Recorded ca. February-March 1978 (Bowie’s vocal?) and likely finished later in 1978; released on the Just a Gigolo soundtrack in June 1979 (the track was credited to “The Rebels”), and as a single in Japan. A justifiable obscurity, “Revolutionary Song” never has been released on CD or digitally. The Gigolo soundtrack features Marlene Dietrich, the Village People, David Bowie and a Scott Joplin rag: it sadly missed the cut to be included on Voyager 2 as an example of the glorious mess that is human civilization.

Top: Just a Gigolo cast searching for direction, ca. January-February 1978.

11 Responses to Revolutionary Song

  1. ian says:

    Hey, wow, I’ve never heard this one. And in about five minutes, I’ll forget I listened to it at all. Sha-bamp-a-da-bwowwrr.

  2. giospurs says:

    Wow, this really is an obscurity. I love reading about and hearing these things but what a worthless song!

  3. Jeremy Earl says:

    It certainly is an obscurity, so much so that I’ve never even thought to look for it on You tube. As a seasoned Bowie fan there is very little I haven’t heard so this was fascinating but very dreary! Never seen Just a Gigolo either and so I watched a bit. Lots of wood in action….

  4. Gnomemansland says:

    Bowie and Jagger only had one good acting role in them and in both cases Roeg managed to somehow extract that (in the Man Who Fell to Earth and Performance) – all the other Bowie films are really pants (and Ned Kelly is pretty dire as well).

  5. Joe the Lion says:

    Gnomemansland, I believe you’re forgetting Labyrinth, which is quite obviously genius!

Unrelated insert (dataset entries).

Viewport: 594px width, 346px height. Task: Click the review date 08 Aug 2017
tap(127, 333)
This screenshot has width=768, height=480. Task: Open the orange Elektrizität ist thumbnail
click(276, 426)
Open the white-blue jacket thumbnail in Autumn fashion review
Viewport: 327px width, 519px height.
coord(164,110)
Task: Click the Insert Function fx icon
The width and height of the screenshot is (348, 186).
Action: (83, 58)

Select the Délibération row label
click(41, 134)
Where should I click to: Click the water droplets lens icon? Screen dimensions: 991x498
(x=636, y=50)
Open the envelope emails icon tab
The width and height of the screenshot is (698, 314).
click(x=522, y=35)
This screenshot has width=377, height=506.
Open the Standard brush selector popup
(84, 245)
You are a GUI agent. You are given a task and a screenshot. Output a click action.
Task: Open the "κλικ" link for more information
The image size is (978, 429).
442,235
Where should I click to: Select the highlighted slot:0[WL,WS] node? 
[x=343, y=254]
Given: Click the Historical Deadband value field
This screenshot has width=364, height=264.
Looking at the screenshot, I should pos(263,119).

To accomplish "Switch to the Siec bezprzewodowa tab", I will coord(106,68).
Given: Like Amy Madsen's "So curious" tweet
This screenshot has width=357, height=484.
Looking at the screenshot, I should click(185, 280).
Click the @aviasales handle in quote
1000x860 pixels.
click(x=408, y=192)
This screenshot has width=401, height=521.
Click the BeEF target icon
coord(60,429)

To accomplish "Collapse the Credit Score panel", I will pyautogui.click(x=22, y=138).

    Actually thought Bowie was pretty good in The Prestige and Merry Christmas, Mister Lawrence too. But I couldn’t bring myself to watch more than 10 minutes of Just a Gigolo.

    • Jeremy Earl says:

      Yeah I thought he was great in the Prestige. Labyrinth ended up up being a smart move for him as I’ve met many younger Bowie fans who became fans after seeing that movie. My girlfriend has said that seeing Bowie’s crotch bulge in the movie was her first sexual experience.

  6. diamond dog says:

    Gigalo I’ve never seen possibly due to not wanting to waste money on something even Bowie derided. I did get the album in a bargain vinyl store mainly because of this track but after some excitement at finding it the reality was something which sounded like it belonged in fiddler on the roof …awful I’m glad I paid 50 pence if only for a nice cover. I’ve still not seen the movie and not sure I ever will.

  7. Maj says:

    I have seen Just A Gigolo just recently and have to say I was really pissed off at the critics who hated it back then & at Bowie himself who described it as all of his Elvis films in one. I actually REALLY liked the film – and Bowie’s acting in it – tho I’m not sure it would be everybody’s cuppa. The way I saw it it’s a pretty good tragicomedy. Basically, every Bowie fan should give it a try. It’s definitely hot a horrible film.
    As for the song…well I think he’s recorded/wrote worse things than this but I have a soft spot for this sort of Weill-ian melodies. It’s not particularly bad or good…it quite fits in the film but it didn’t need to be there either.

  8. postpunkmonk says:

    Hmmmm. That photo of Bowie in profile really resembles… Robert Palmer doesn’t it?

  9. I agree with Maj. I watched it last night with my wife and we both agreed that it is an interesting film, perhaps not as symbolically complex as The Man who Fell…, but that does not make it worthless. As a period film, it is quite good in that it chronicles the aesthetic and political tensions of Weimar Germany, a moment when things could go either way in that country. And there is an interesting circle in the film, that, as my wife observed, starts with Bowie being mistaken for a Frenchman in the hospital, and ends with Bowie being deliberately miscast as a Nazi in his funeral.